Zu ihrem großen Erstaunen ist Claude kein Mann sondern eine Frau. Die Fahrt erweist sich schon anfänglich als schwieriger denn vermutet. Die Laune wird zunächst immer schlechter. Doch dann, nach einer Gardinenpredigt von Claude, wird die Stimmung fröhlicher. Feiern beim Camping und gemeinsame Überwindung brenzliger Situationen ist nun möglich.

In Spanien bekommen Philip und Lars, was sie sich wünschten. Jozef seinerseits findet mit der schwergewichtigen Claude noch etwas viel Besseres.

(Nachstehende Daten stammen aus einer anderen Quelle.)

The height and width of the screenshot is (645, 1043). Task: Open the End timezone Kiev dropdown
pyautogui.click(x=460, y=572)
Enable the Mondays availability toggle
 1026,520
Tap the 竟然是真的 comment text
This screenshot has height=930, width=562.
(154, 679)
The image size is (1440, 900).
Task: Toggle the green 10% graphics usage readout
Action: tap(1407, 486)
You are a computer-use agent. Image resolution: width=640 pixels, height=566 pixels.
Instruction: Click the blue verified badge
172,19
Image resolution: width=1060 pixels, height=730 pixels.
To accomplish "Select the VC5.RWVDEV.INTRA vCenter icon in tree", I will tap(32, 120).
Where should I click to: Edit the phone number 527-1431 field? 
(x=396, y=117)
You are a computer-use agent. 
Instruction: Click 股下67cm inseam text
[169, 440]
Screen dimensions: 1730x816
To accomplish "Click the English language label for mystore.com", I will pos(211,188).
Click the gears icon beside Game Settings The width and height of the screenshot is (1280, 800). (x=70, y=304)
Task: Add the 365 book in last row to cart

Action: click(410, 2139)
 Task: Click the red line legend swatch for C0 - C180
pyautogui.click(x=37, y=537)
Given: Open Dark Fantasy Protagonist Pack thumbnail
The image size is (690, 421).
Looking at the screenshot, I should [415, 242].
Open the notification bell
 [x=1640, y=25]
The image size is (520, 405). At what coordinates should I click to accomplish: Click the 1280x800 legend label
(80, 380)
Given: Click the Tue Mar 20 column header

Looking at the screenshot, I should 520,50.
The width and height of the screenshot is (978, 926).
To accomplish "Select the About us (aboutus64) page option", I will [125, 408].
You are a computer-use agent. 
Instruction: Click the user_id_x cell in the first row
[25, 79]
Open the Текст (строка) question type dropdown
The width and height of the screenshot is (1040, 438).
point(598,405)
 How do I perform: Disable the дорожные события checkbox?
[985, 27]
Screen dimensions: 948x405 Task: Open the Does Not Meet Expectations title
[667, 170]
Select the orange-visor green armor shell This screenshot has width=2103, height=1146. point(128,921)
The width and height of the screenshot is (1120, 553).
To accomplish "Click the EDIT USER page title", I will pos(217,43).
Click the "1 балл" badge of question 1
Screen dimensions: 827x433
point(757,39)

Wenn es nur Lars nicht so schlecht ginge.

Eine Beinahe-Komödie, die von der Idee her – zugrunde liegt eine britische Dokumentation -, von den meisten Drehbucheinfällen, von der filmischen Machart und von den vier Hauptakteuren her gelungen ist. Man amüsiert sich als Kinozuschauer – auch wenn einem das Lachen manchmal im Halse stecken bleibt.

Und noch etwas: Im täglichen Trott wird einem viel zu wenig bewusst, wie manche Mitmenschen, behinderte zumal, kämpfen müssen. Dieser Film trägt auf unaufdringliche Weise dazu bei, dies mehr ins Bewusstsein zu rücken. Ein guter Ansatz. Zur Beherzigung empfohlen.

Die drei „Behinderten“ Robrecht vanden Thoren (Philip), Gilles de Schryver (Lars) und Tom Andenaert (Jozef) spielen, als wären sie tatsächlich in einer schlimmen Lage. Sehr gut. Ebenso sympathisch Isabelle Hertogh als „mütterliche“ Claude.